Guardian Life recently rolled out the program, Enrollment Works, which offers educational information and news, and an application to allow visitors to calculate how much they would be paying for their health benefits to determine if they need the various add-ons and plans.

“The combination of digital, mobile applications and Web content helps us make positive inroads,” says Robert Guay, SVP of marketing at Digitas, which handles marketing for Aflac. “Direct offers an opportunity to explain the true benefit of insurance to people and our particular brand of insurance in ways we can’t get done in 30 seconds of television or in a display ad.”

Guay describes direct as one tier of Aflac’s marketing efforts, approached alongside higher-level brand affinity efforts.

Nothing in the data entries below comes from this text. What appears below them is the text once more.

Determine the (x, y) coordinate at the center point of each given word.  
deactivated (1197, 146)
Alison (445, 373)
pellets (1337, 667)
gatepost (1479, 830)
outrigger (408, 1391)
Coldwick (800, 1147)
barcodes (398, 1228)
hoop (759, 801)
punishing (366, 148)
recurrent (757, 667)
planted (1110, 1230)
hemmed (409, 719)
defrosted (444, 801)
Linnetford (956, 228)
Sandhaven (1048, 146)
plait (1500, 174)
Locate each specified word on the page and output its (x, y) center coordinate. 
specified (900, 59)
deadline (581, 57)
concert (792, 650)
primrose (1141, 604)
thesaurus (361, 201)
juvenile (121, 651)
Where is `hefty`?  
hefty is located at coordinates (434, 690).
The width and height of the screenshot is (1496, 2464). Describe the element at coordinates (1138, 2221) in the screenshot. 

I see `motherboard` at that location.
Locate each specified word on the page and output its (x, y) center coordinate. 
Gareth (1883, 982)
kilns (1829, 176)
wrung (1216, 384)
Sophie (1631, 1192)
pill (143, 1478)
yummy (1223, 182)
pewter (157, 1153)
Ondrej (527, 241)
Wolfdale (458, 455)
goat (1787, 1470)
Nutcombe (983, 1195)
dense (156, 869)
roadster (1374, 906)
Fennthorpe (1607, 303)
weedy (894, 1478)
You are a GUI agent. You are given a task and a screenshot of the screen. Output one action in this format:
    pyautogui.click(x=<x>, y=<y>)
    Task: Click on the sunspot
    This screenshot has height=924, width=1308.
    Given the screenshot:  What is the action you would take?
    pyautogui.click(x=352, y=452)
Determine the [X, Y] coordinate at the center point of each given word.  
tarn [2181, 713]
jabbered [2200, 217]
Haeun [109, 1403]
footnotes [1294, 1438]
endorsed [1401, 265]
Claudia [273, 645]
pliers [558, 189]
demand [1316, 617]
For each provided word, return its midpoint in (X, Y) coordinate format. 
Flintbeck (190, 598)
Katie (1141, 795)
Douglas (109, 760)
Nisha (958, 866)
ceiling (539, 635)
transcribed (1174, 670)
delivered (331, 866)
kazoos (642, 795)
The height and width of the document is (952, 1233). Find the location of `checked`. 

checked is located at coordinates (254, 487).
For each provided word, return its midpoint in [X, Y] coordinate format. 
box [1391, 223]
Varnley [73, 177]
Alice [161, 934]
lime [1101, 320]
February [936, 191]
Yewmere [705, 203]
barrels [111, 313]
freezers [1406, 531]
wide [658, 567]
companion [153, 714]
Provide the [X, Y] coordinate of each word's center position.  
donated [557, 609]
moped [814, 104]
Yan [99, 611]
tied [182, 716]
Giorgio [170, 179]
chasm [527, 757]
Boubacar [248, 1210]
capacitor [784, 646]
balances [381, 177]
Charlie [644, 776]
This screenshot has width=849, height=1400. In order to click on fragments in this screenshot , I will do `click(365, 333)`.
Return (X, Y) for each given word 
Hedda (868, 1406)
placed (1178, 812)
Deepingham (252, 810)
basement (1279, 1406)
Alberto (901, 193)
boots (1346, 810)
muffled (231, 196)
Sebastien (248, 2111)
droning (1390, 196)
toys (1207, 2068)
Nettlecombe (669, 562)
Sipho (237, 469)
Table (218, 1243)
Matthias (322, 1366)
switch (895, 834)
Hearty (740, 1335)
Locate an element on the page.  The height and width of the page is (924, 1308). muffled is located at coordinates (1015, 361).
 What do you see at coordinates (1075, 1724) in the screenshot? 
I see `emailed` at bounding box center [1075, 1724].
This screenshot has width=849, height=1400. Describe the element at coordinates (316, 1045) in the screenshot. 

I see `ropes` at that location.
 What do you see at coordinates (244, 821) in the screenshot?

“In our organization, we focus not just on the response rate, but also on the long-term view — will this prospect develop into a loyal customer or not?” says Neeraj Arora, assistant VP of customer experience at Farmers Insurance Group.

Farmers uses SAS software to analyze customer lifetime profitability by tracking demographic and psychographic data. Since applying this approach and incentivizing agents based on the findings, the company has witnessed a 14% increase in its internal rate of return.

Insurance marketers are also able to tailor their messaging by partnering with third parties. American National Insurance Company does most of its business with financial institutions like Wells Fargo and Bank of America, as well as smaller regional banks and credit unions.

On the direct mail side, which is 80% of the company’s business, American National trades on the relationship the customer has with the sponsoring brand. American National has credit cards, mortgage and checking account customers, and so the message varies slightly depending on what type of account holder they are targeting.

This kind of partnership requires a careful balance, tailoring communications not only for the account holder, but for the demands of the sponsoring organization.

“While we might be really aggressive in the broad market, we can’t be quite as aggressive with the bank customers as we’d like to be sometimes,” says Richard Katz, VP of direct marketing and sales at American National Insurance Company.